As if there should be no further limitations.
That idea struck me again when I read about how twenty-one years ago, Kevin Jennings handled his meeting with “Brewster.” He wanted to make sure the teen used condoms for intercourse. That’s a good thing, a very good thing, to tell sexually active individuals. But, it’s not all we should be saying. It seems most of us are like Jennings. We don’t want to discourage any sexual expression, provided, of course, it’s “safe.”
And this is where I’ve come down harshest on Jennings, that in the years since that encounter, while he has talked about it repeatedly, he never once questioned whether he should have encouraged “Brewster” to see sexuality as a means not just of physical intimacy, but of emotional intimacy as well. To be sure, he was young at the time and “cnihtwesende,” as I put it in a previous post, may then have had difficulty expressing this notion.
But, as he got older and continue to talk about the experience, having seen more of the world, wouldn’t he have developed a deeper understanding of our sexuality. Perhaps, he addresses that issue in his writings–which I’ll soon find out when the books I’ve ordered arrive.
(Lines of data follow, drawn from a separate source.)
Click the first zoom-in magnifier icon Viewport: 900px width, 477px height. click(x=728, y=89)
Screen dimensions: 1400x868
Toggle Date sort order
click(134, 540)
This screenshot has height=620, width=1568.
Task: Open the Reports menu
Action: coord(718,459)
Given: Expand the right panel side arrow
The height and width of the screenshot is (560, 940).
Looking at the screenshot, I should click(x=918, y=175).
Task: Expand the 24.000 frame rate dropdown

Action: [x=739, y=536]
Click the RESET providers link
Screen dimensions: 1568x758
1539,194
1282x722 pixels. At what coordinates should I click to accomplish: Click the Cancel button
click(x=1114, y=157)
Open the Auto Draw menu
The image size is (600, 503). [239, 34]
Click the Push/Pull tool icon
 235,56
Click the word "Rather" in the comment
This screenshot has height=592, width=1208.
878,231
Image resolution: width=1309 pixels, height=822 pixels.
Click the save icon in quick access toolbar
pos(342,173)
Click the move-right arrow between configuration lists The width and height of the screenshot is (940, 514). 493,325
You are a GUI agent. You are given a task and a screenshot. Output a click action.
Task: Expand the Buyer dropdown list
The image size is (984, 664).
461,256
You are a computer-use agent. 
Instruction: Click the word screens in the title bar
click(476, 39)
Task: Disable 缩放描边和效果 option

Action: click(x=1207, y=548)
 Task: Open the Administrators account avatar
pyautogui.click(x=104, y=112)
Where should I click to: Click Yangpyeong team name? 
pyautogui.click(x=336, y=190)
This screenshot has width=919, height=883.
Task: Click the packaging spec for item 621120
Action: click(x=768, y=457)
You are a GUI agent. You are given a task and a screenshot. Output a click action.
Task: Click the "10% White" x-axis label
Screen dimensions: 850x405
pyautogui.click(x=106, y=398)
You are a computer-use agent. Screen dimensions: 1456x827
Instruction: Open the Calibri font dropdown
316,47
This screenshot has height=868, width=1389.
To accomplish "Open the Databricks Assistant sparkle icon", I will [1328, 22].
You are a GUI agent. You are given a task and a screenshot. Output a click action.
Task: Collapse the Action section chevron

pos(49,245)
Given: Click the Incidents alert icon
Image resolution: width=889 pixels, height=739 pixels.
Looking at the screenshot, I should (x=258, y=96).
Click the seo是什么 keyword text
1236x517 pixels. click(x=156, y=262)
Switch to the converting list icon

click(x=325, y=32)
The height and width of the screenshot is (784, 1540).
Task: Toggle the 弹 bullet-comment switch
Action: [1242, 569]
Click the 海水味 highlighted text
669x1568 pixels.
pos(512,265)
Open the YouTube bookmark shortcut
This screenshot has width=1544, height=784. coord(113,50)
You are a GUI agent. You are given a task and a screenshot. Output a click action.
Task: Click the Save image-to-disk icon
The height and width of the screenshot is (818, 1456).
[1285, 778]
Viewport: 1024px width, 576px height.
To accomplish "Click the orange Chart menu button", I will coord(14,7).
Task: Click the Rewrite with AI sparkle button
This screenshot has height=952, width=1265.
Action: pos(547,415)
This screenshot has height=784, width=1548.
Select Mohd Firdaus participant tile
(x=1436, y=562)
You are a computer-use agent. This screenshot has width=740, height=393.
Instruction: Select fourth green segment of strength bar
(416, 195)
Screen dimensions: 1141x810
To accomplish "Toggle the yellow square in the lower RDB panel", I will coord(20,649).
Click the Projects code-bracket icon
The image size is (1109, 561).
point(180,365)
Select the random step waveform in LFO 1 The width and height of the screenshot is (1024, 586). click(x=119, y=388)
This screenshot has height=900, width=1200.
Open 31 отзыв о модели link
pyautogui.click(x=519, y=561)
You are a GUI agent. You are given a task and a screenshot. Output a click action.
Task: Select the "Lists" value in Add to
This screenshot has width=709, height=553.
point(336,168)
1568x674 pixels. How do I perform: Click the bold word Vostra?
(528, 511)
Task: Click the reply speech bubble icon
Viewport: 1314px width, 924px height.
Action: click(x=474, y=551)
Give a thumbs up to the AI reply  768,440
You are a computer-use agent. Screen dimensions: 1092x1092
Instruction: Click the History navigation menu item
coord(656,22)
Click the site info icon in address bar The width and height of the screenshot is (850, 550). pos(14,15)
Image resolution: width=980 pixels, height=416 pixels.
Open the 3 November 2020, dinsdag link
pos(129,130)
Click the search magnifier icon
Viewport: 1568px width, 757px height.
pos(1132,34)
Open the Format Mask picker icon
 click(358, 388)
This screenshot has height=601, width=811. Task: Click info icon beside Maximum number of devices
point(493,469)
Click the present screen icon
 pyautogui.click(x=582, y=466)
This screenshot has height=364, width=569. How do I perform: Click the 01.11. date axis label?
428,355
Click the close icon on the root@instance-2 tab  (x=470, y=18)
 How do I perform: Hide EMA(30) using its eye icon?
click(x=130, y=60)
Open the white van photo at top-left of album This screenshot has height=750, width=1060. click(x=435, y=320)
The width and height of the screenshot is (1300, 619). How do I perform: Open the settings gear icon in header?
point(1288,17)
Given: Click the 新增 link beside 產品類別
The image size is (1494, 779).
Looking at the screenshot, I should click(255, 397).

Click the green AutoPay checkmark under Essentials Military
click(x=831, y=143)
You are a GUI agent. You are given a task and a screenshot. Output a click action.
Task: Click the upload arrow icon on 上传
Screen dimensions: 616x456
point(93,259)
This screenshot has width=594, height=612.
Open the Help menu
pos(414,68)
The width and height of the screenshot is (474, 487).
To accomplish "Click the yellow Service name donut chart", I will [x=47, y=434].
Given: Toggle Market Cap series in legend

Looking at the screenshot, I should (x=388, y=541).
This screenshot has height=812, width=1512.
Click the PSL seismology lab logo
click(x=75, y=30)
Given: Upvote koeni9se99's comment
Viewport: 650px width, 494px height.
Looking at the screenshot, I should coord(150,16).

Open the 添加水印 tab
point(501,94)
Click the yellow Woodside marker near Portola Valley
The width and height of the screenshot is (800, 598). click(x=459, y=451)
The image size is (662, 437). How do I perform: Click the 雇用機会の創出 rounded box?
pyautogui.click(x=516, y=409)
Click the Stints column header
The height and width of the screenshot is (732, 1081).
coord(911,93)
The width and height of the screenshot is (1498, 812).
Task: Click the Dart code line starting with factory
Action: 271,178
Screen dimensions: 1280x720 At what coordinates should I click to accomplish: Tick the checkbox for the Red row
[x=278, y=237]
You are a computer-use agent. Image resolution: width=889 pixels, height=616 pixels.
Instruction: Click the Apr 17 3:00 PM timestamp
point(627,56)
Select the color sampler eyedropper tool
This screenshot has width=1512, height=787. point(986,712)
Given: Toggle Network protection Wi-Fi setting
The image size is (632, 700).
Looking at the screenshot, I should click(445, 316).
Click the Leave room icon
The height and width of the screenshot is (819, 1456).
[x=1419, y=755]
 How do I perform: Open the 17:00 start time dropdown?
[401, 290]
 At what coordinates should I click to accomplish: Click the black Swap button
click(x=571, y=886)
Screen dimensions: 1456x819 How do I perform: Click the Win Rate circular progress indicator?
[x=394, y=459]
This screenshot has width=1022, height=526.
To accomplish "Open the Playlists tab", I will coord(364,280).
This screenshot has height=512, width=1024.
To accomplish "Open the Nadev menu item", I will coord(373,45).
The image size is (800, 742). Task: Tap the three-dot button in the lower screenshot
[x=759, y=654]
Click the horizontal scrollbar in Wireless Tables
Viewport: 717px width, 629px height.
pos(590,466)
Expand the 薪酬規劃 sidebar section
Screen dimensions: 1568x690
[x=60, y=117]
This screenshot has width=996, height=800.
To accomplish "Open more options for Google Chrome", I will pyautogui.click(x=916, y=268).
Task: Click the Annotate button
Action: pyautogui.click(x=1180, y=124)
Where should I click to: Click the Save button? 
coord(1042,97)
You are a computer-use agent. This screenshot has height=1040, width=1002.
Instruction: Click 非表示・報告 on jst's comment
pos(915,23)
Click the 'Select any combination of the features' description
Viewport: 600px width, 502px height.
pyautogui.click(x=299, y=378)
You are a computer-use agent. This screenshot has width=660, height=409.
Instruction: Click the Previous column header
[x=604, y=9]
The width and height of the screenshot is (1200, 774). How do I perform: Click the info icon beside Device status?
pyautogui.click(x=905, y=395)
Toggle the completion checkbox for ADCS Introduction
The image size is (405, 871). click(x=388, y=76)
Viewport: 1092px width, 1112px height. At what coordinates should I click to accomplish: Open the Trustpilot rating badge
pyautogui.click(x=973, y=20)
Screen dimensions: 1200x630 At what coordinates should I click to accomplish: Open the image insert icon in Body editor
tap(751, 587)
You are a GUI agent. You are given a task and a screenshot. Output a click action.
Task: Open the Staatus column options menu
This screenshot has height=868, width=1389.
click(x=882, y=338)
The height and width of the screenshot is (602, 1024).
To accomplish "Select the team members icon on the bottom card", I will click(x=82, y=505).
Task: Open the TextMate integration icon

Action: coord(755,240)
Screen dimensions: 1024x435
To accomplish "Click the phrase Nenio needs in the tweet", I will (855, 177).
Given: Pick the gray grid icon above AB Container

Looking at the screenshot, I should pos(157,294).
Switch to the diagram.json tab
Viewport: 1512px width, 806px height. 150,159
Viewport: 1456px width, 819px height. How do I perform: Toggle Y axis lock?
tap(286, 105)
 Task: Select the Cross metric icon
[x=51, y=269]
Now, I know there are many gay men who do understand the emotional aspects of our sexuality, but sometimes it seems even they are reluctant to talk about it. Yet, talk about it we must if we want to have a serious conversation on gay marriage and convince skeptical straight people that we are serious about the institution.
For, a defining aspect of marriage has always been sexual exclusivity. And it’s important that we understand and communicate why that ideal serves a mainstay of the institution.